Recorded data
..........

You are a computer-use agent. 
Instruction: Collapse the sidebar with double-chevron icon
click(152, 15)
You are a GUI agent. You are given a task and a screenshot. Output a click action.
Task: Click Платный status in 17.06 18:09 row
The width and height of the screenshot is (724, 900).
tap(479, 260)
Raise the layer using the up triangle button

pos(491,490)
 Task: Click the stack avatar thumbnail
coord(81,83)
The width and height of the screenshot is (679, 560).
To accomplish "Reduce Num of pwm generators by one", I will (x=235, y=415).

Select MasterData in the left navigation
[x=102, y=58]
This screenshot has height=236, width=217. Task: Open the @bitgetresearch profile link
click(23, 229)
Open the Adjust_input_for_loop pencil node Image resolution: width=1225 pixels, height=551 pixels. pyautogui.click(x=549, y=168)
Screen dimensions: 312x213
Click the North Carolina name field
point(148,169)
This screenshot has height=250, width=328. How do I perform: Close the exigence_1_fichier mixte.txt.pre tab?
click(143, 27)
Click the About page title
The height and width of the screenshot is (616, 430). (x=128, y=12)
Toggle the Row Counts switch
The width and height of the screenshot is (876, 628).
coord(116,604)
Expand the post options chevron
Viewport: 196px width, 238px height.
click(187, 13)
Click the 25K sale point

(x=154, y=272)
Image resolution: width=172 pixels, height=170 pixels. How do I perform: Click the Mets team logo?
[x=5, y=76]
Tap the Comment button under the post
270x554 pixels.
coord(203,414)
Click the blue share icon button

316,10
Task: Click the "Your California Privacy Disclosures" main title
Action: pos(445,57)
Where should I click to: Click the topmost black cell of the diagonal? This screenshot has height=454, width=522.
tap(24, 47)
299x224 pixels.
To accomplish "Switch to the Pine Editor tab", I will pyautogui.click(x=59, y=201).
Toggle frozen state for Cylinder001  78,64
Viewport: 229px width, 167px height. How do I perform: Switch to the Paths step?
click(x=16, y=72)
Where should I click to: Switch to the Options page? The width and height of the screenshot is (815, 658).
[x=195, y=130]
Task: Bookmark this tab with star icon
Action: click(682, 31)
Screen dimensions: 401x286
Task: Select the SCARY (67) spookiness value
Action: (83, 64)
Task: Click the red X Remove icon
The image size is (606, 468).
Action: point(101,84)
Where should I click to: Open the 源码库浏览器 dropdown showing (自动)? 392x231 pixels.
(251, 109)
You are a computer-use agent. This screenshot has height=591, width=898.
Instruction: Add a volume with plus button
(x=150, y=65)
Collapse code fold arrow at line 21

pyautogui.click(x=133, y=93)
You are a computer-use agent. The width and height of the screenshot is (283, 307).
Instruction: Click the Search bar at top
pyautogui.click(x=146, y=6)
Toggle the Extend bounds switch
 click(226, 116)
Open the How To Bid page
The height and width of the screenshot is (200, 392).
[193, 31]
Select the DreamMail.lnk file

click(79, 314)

..........

▶ [Aim of the task] What you need to do is repeat every record above exactly.

▶ [Result]
You are a computer-use agent. 
Instruction: Collapse the sidebar with double-chevron icon
click(152, 15)
You are a GUI agent. You are given a task and a screenshot. Output a click action.
Task: Click Платный status in 17.06 18:09 row
The width and height of the screenshot is (724, 900).
tap(479, 260)
Raise the layer using the up triangle button

pos(491,490)
 Task: Click the stack avatar thumbnail
coord(81,83)
The width and height of the screenshot is (679, 560).
To accomplish "Reduce Num of pwm generators by one", I will (x=235, y=415).

Select MasterData in the left navigation
[x=102, y=58]
This screenshot has height=236, width=217. Task: Open the @bitgetresearch profile link
click(23, 229)
Open the Adjust_input_for_loop pencil node Image resolution: width=1225 pixels, height=551 pixels. pyautogui.click(x=549, y=168)
Screen dimensions: 312x213
Click the North Carolina name field
point(148,169)
This screenshot has height=250, width=328. How do I perform: Close the exigence_1_fichier mixte.txt.pre tab?
click(143, 27)
Click the About page title
The height and width of the screenshot is (616, 430). (x=128, y=12)
Toggle the Row Counts switch
The width and height of the screenshot is (876, 628).
coord(116,604)
Expand the post options chevron
Viewport: 196px width, 238px height.
click(187, 13)
Click the 25K sale point

(x=154, y=272)
Image resolution: width=172 pixels, height=170 pixels. How do I perform: Click the Mets team logo?
[x=5, y=76]
Tap the Comment button under the post
270x554 pixels.
coord(203,414)
Click the blue share icon button

316,10
Task: Click the "Your California Privacy Disclosures" main title
Action: pos(445,57)
Where should I click to: Click the topmost black cell of the diagonal? This screenshot has height=454, width=522.
tap(24, 47)
299x224 pixels.
To accomplish "Switch to the Pine Editor tab", I will pyautogui.click(x=59, y=201).
Toggle frozen state for Cylinder001  78,64
Viewport: 229px width, 167px height. How do I perform: Switch to the Paths step?
click(x=16, y=72)
Where should I click to: Switch to the Options page? The width and height of the screenshot is (815, 658).
[x=195, y=130]
Task: Bookmark this tab with star icon
Action: click(682, 31)
Screen dimensions: 401x286
Task: Select the SCARY (67) spookiness value
Action: (83, 64)
Task: Click the red X Remove icon
The image size is (606, 468).
Action: point(101,84)
Where should I click to: Open the 源码库浏览器 dropdown showing (自动)? 392x231 pixels.
(251, 109)
You are a computer-use agent. This screenshot has height=591, width=898.
Instruction: Add a volume with plus button
(x=150, y=65)
Collapse code fold arrow at line 21

pyautogui.click(x=133, y=93)
You are a computer-use agent. The width and height of the screenshot is (283, 307).
Instruction: Click the Search bar at top
pyautogui.click(x=146, y=6)
Toggle the Extend bounds switch
 click(226, 116)
Open the How To Bid page
The height and width of the screenshot is (200, 392).
[193, 31]
Select the DreamMail.lnk file

click(79, 314)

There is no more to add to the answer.